On 12.04.2007 18:31, MenTaLguY wrote:
> On Thu, 12 Apr 2007 16:10:06 +0900, Robert Klemme <shortcutter / googlemail.com> wrote:
>>> Every NFA can be rewritten as a DFA.  Each state in the resulting DFA
>>> corresponds to a superposition of states in the original NFA
>> While this is true in theory there is a number of modern RX features
>> that are extremely difficult or impossible to do with a DFA.  So as it
>> stands now for pratical purposes most modern RX engines are NFA or
>> hybrids,
> 
> It's important not to confuse NFAs with backtracking.  For instance, Thompson's algorithm uses NFAs, but it evaluates by rewriting them on-the-fly as DFAs, not by performing a backtracking search.  Again, NFAs and DFAs are equivalent, even if the naive algorithm (backtracking) for evaluating an NFA is less efficient than the naive algorithm for evaluating a DFA.
> 
> On the other hand, those modern features which really do require backtracking (surprisingly few) also exceed the capabilities of finite automata (i.e. those features correspond to non-regular languages), so at that point the regular expression engines cannot be said to be using FAs at all, but a more general type of automaton.

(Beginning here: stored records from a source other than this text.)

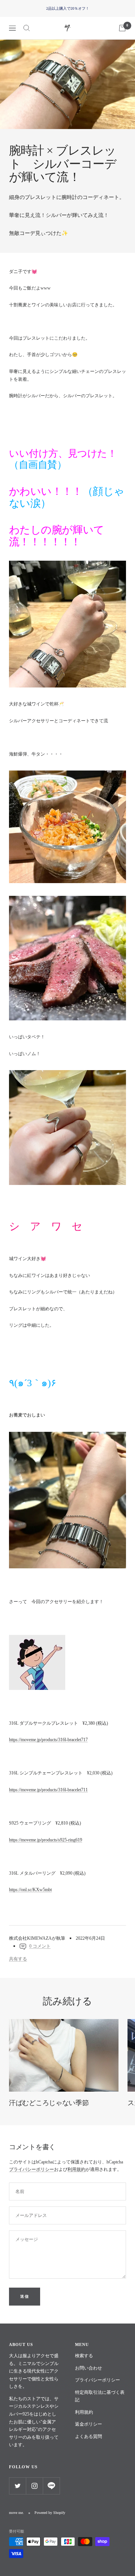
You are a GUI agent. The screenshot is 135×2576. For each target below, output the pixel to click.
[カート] (122, 28)
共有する (18, 1958)
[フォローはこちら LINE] (51, 2485)
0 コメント (40, 1946)
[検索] (26, 28)
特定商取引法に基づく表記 (99, 2396)
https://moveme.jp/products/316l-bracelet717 (48, 1739)
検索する (84, 2355)
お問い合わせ (88, 2368)
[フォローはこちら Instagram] (34, 2485)
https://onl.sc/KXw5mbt (30, 1889)
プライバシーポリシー (31, 2169)
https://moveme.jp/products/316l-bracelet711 (48, 1789)
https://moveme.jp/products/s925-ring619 (45, 1840)
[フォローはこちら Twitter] (17, 2485)
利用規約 (77, 2169)
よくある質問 (88, 2436)
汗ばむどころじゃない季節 (48, 2103)
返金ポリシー (88, 2424)
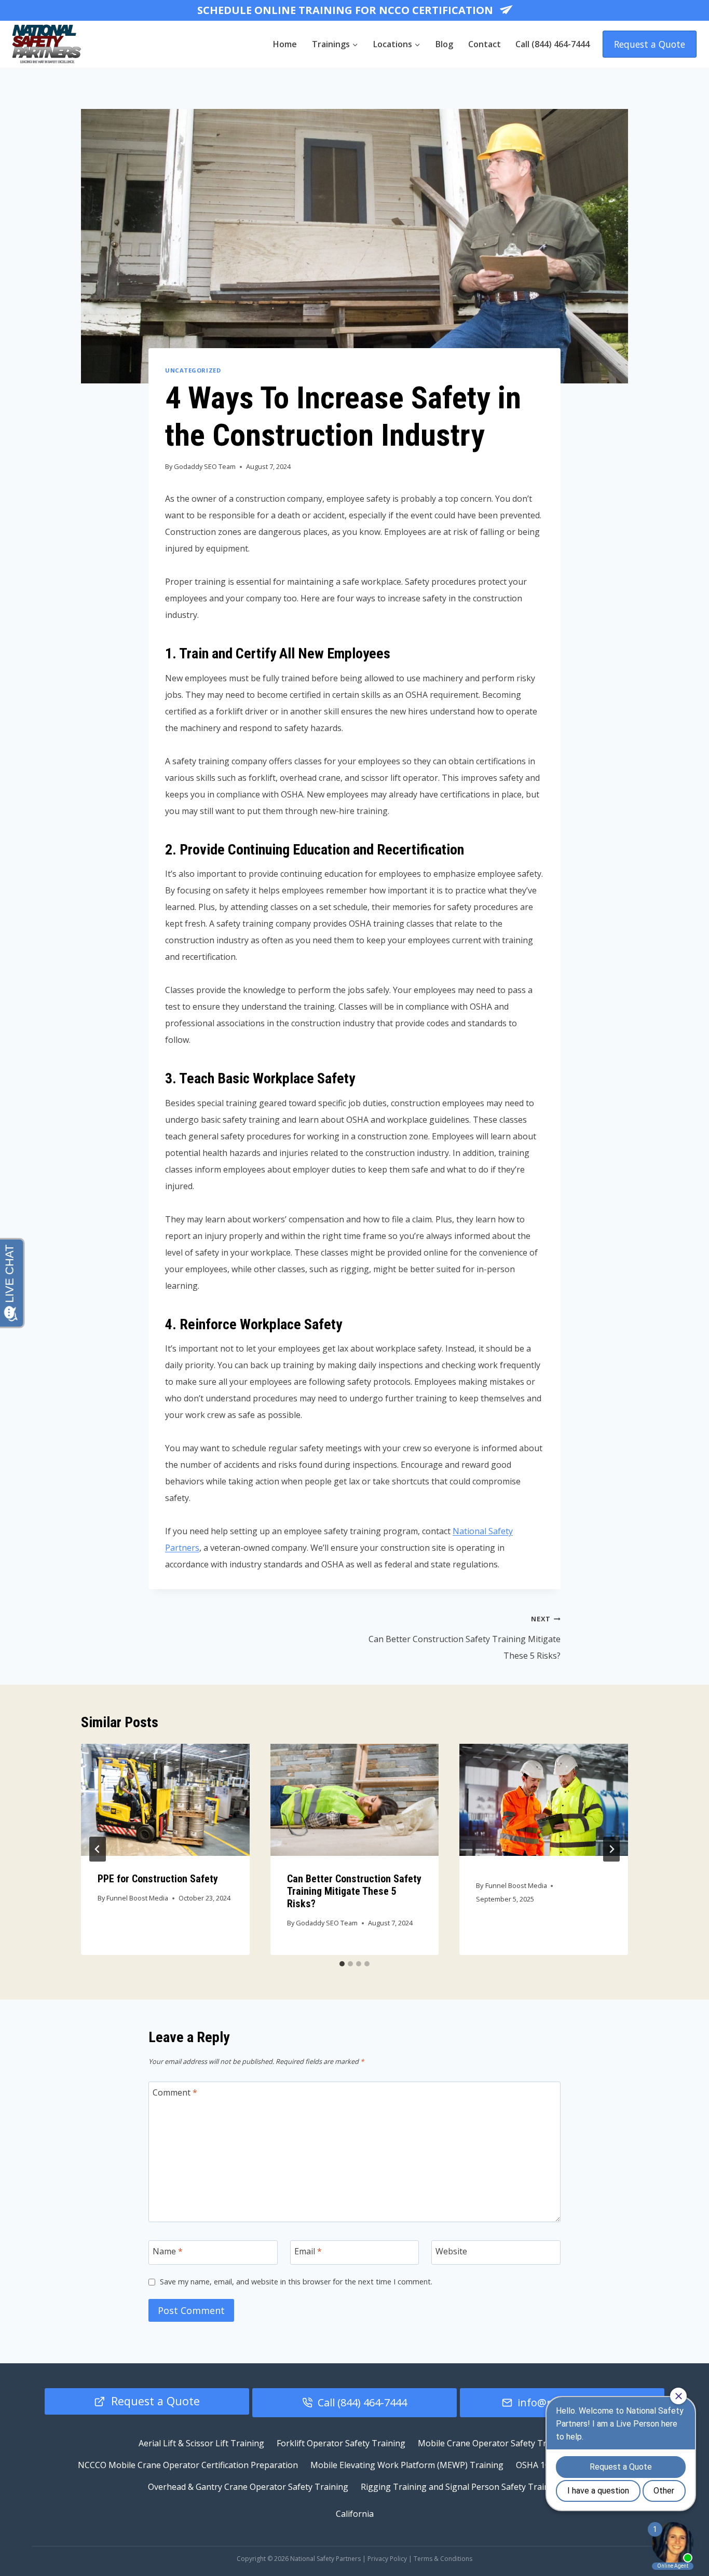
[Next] (611, 1849)
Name (168, 2251)
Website (451, 2251)
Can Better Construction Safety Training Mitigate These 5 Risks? (465, 1637)
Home (285, 44)
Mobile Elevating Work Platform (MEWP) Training (406, 2465)
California (355, 2513)
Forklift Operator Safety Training (341, 2443)
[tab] (342, 1963)
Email (308, 2251)
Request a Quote (649, 44)
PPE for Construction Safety (158, 1878)
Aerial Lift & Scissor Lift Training (201, 2443)
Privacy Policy (387, 2558)
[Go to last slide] (97, 1849)
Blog (444, 44)
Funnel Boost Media (137, 1898)
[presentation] (165, 1800)
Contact (484, 44)
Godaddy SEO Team (205, 466)
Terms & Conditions (443, 2558)
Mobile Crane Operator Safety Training (494, 2443)
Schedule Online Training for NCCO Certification (346, 10)
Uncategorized (193, 370)
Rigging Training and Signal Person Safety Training (461, 2486)
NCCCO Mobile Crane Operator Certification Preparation (188, 2465)
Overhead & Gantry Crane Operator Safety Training (248, 2486)
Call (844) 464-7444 (552, 44)
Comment (175, 2092)
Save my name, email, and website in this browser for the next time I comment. (296, 2281)
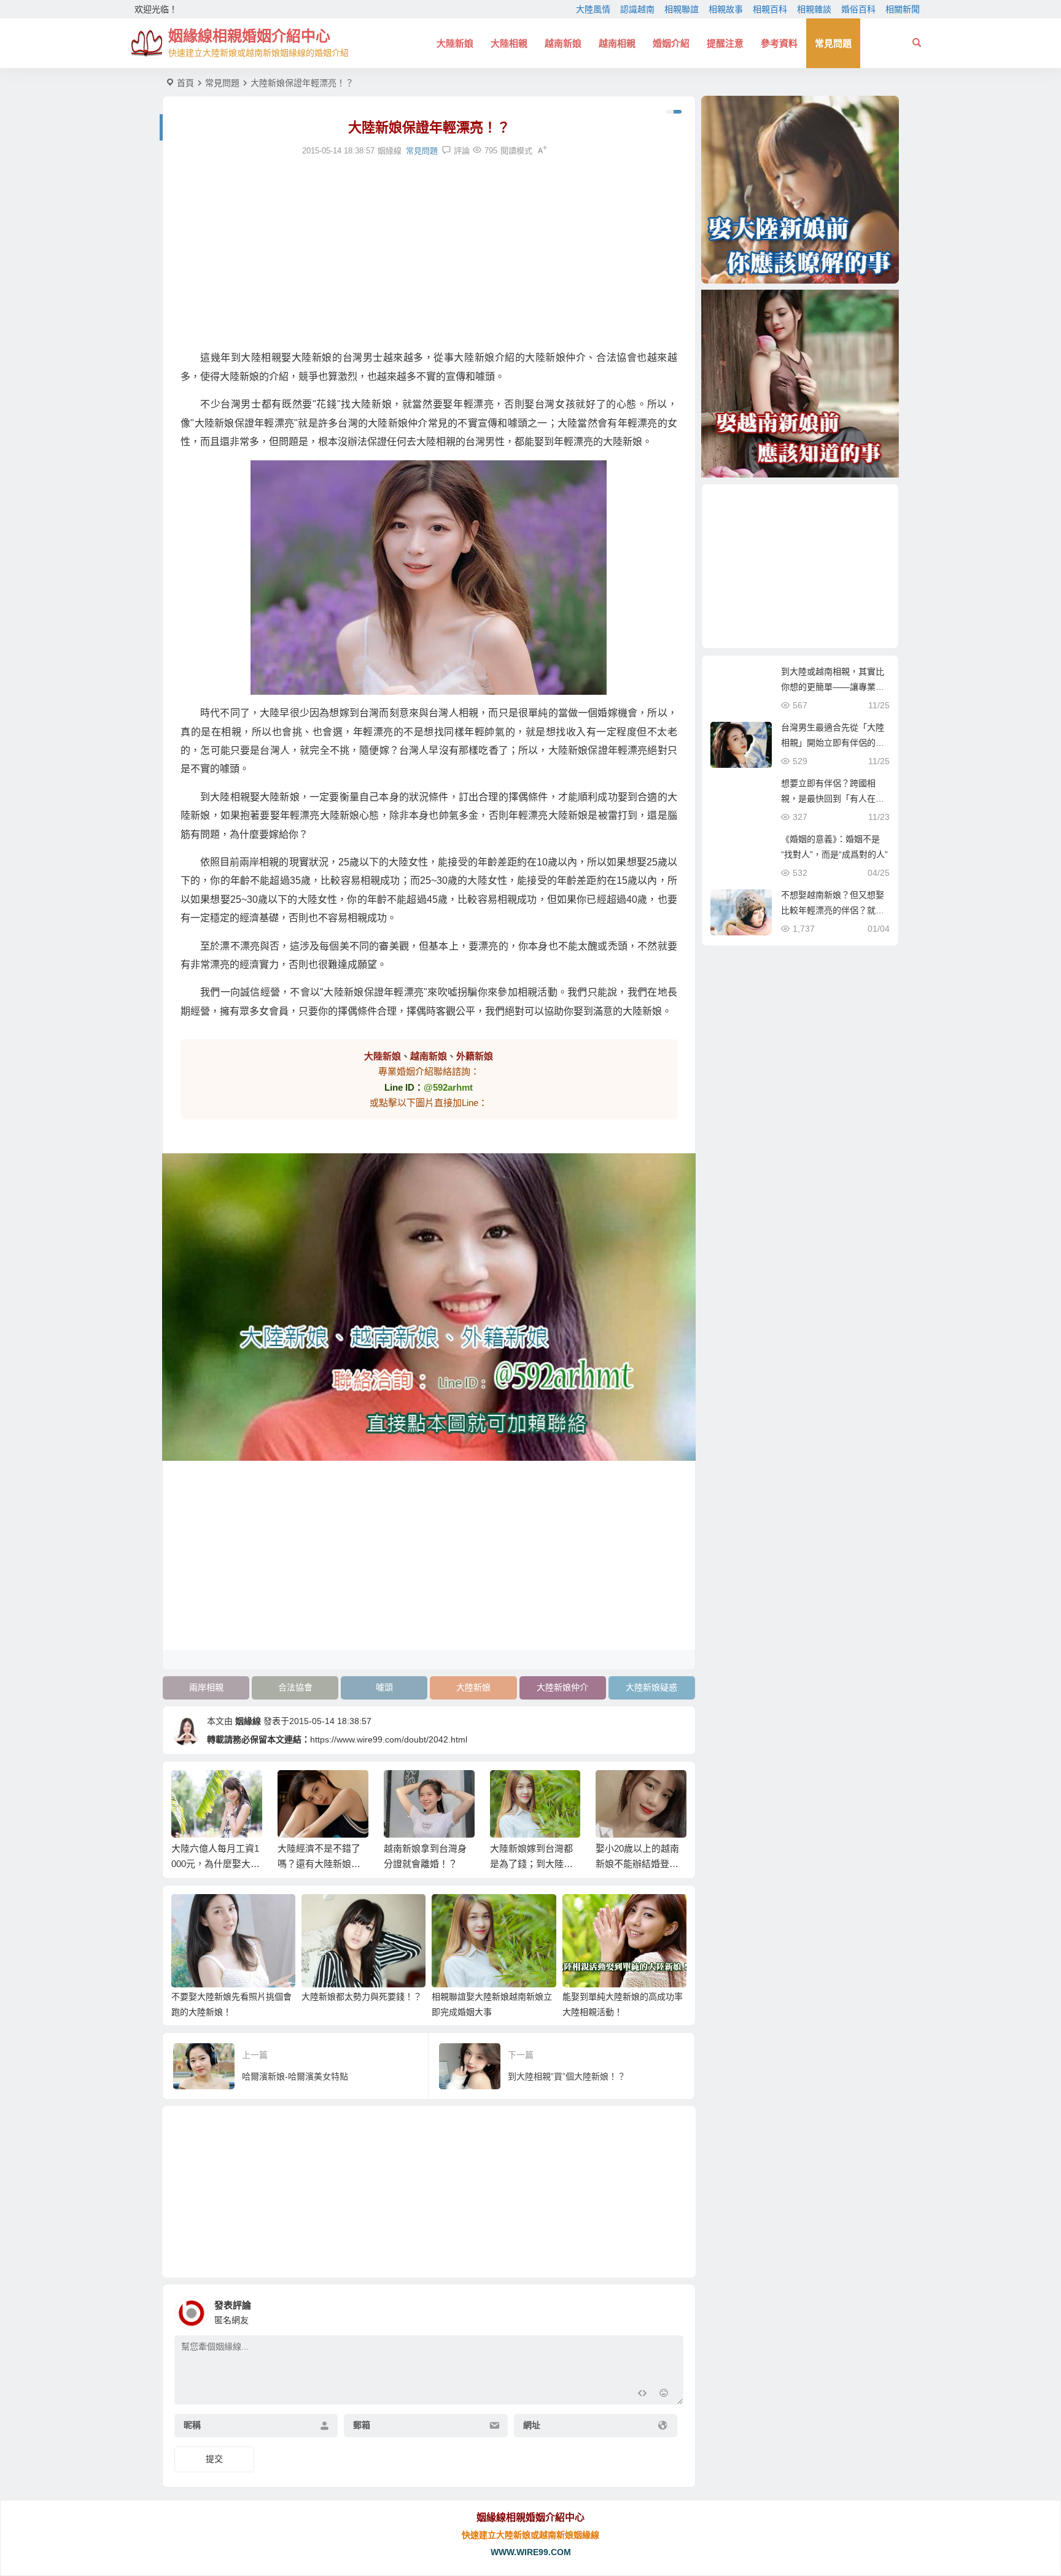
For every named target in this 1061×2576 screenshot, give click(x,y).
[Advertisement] (429, 253)
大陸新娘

Strinctly speaking yes.  But AFAIK the basis is usually a NFA.

Btw, because of the nature of the engine there are some more differences 
between DFA and NFA, for example typically order of expressions in an 
alternative matters with a NFA engine.  I prefer that often, because it 
allows to control the way the RX engine matches to a certain extent, 
i.e. you can prioritize alternatives which can be pretty handy at times.

> Again, though we must obviously keep backtracking in reserve for those patterns that need it, it is very wasteful not to use a pure FA approach for those patterns where non-regular features aren't being used.
> 
>> sometimes (Perl) with heavy optimizations to prevent certain
>> ugly effects (see "Mastering Regular Expressions" for details).
> 
> "Mastering Regular Expressions" is very good for learning the pragmatics of working with contemporary regular expression implementations, but it is not a good source for theory.

Since I had the theory at university and at the moment I'm more 
interested in using them than writing them this is good enough for me. :-)

Kind regards

	robert